Gettext LLM
Automated translations
Translating from one language to another requires the translator to be accurate and to maintain a consistent tone/persona and style. Scaling these to multiple languages is challenging. Automated translation with LLM's provide a "good enough" alternative in many use cases.
Elixir Gettext LLM library allows you to translate all Gettext PO folders/files in your project using any LLM endpoint supported by langchain.
The library provides several mix tasks that can be run directly in your Elixir/Phoenix project from the command line (ie. locally on the dev machine) or part of a CI/CD pipeline.
gettext_llm provides configurable tone/persona and style. This allows you to "shape" your resulting translations into something that is compatible with your app audience & brand.
Installation
The package can be installed by adding gettext_llm to your list of dependencies in mix.exs:
def deps do
[
{:gettext_llm, "0.2.4", only: [:dev, :test]}
]
endUsage
1. Use gettext to extract & merge
gettext_llm translates PO files. Use gettext to extract all the translated messages from your app into POT files & merge them into their respective PO files
mix gettext.extract
mix gettext.merge priv/gettext --no-fuzzy
2. Add the gettext_llm in your config.exs
gettext_llm uses langchain to call the LLM endpoints. As such gettext_llm can translate using any LLM endpoint supported by langchain. gettext_llm reads the endpoint specific config and passes it directly to langchain.

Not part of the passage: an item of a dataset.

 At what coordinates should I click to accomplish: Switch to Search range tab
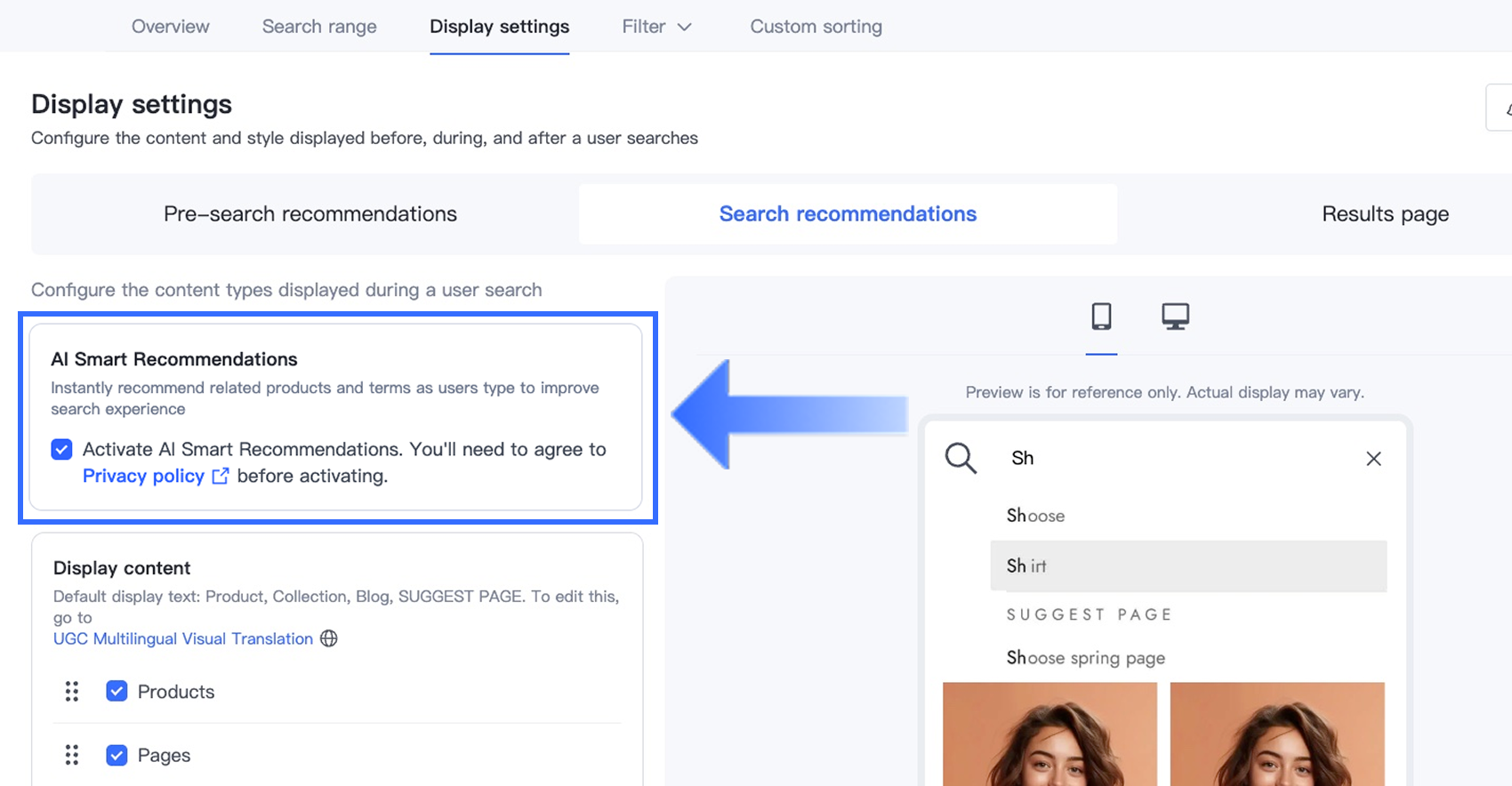point(319,27)
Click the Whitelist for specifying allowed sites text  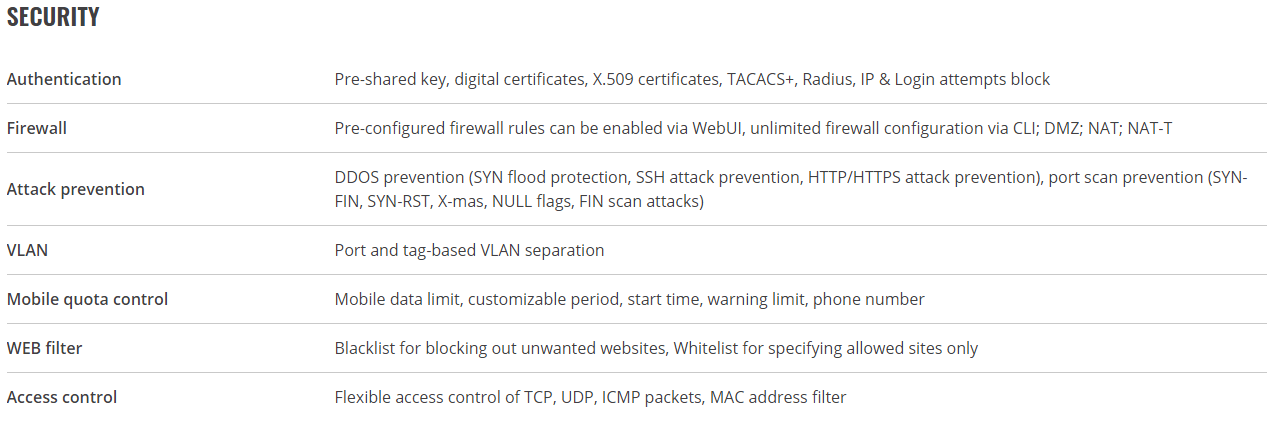tap(826, 348)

Example configuration with OpenAI
# General application configuration
import Config
config :gettext_llm, GettextLLM,
# ignored_languages: ["en"] <--- Optional but good to skip translating your reference language
persona:
"You are translating messages for a website that connects people needing help with people that can provide help. You will provide translation that is casual but respectful and uses plain language.",
style:
"Casual but respectul. Uses plain plain language that can be understood by all age groups and demographics.",
endpoint: LangChain.ChatModels.ChatOpenAI,
endpoint_model: "gpt-4",
endpoint_temperature: 0,
endpoint_config: %{
"openai_key" =>
"<YOUR_OPENAI_KEY>",
"openai_org_id" => "<YOUR_ORG_ID>"
}Example configuration with Anthropic
# General application configuration
import Config
config :gettext_llm, GettextLLM,
# ignored_languages: ["en"] <--- Optional but good to skip translating your reference language
persona:
"You are translating messages for a website that connects people needing help with people that can provide help. You will provide translation that is casual but respectful and uses plain language.",
style:
"Casual but respectul. Uses plain plain language that can be understood by all age groups and demographics.",
endpoint: LangChain.ChatModels.ChatAnthropic,
endpoint_model: "claude-3-5-sonnet-latest",
endpoint_temperature: 0,
endpoint_config: %{
"anthropic_key" =>
"<YOUR_ANTHROPIC_KEY>"
}
3. Run gettext_llm mix task for translation
Run using the default gettext location (ie. priv/gettext)
mix gettext_llm.translate translateRun using a specific gettext location
mix gettext_llm.translate translate my_path/gettext
4. Run gettext_llm mix task for validating variables in translations
Run using the default gettext location (ie. priv/gettext)
mix gettext_llm.translate validateRun using a specific gettext location
mix gettext_llm.translate validate my_path/gettext
Other gettext_llm mix task
Check that your configuration is correct
mix gettext_llm.translate infoDisplay help
mix help gettext_llm.translate Why do we need validation?
LLM's are probabilistic and as such there are cases when gettext variables are translated instead of being kept as they are in the original.
For example a message like <I'm %{year} old> should be translated in dutch <Ik ben %{year} oud>. This is correct both as translation but also the dutch translation keeps the original variable names. This way gettext message templates work also with the translation.
In some cases the LLM can mistakenly translate also the variable names like this <Ik ben %{jaar} oud>. When that happens the translation template ends up broken and we get a runtime error when the template is used.
What can you do when you discover these validation errors?
- tweak your translation prompt in config
- last resort - fix variable names by hand in translation po files
Documentation
Documentation can be be found at https://hexdocs.pm/gettext_llm.
Misc
For some apps or languages LLM's are not good enough. In these cases you will probably be better off with a human translator. The human translator could work on it's own or part of a hybrind setup. A typical setup has the draft translation version proposed by an LLM and the final approval (and corrections) are performed by the human. Good open source solutions for such a setup are Kanta or Weblate.
Thanks
Special thanks to Adrian Codausi & Goran Codausi for inspiring me to build this. They have build an earlier prototype of a similar functionality in another project.